El pasado Domingo de Resurrección murió Alfonso Riudavets. Y, aunque previsto, no deja de ser por ello una gran tristeza para sus clientes habituales y amigos de la cuesta de Moyano, de la que era decano. Pero no era sólo eso, era el mismo espíritu y alma de la cuesta, su personaje más significativo y singular. Un librero irrepetible con su guardapolvo azul, su gorrilla, su bigote. La caseta 15 ha quedado huérfana, aunque afortunadamente no desierta, gracias a Julián. Y todos los habituales de esa caseta hemos quedado también algo huérfanos. La cuesta de Moyano ya no volverá a ser la misma. Al menos para mí.

-=-=-

• [Instrucciones de la tarea]:
(a) Cita sin cambios el fragmento del texto sobre Alfonso Riudavets que empieza con las palabras "El pasado Domingo" y termina con "menos para mí.".
(b) Según el texto sobre Alfonso Riudavets, ¿de qué lugar era decano?
(c) Prosigue el texto sobre Alfonso Riudavets a partir de su última frase.
Los datos no desempeñan ningún papel en esto.

-=-=-

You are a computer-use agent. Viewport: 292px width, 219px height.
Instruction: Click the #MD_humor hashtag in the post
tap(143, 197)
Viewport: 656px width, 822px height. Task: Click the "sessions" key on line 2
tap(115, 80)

-=-=-

• [Respuestas del ejercicio]:
(a)
El pasado Domingo de Resurrección murió Alfonso Riudavets. Y, aunque previsto, no deja de ser por ello una gran tristeza para sus clientes habituales y amigos de la cuesta de Moyano, de la que era decano. Pero no era sólo eso, era el mismo espíritu y alma de la cuesta, su personaje más significativo y singular. Un librero irrepetible con su guardapolvo azul, su gorrilla, su bigote. La caseta 15 ha quedado huérfana, aunque afortunadamente no desierta, gracias a Julián. Y todos los habituales de esa caseta hemos quedado también algo huérfanos. La cuesta de Moyano ya no volverá a ser la misma. Al menos para mí.

(b) Era decano de la cuesta de Moyano.

(c)
Uno de ellos era Lucas (espero no confundirme de nombre, el apellido nunca lo supe) de la caseta 13, cercana a la de Riudavets. Especializado en libros políticamente prohibidos. Si se quería encontrar algo de Ruedo Ibérico, había que pasar por allí. Con gafas de cristales muy gruesos que ocultaban casi por completo el color de sus ojos. Cerrado de trato, poco sociable, solía llevar una sempiterna colilla en la boca. En estos momentos se me cruza la imagen de Lucas con la de su vecino Pedro. Han pasado demasiados años.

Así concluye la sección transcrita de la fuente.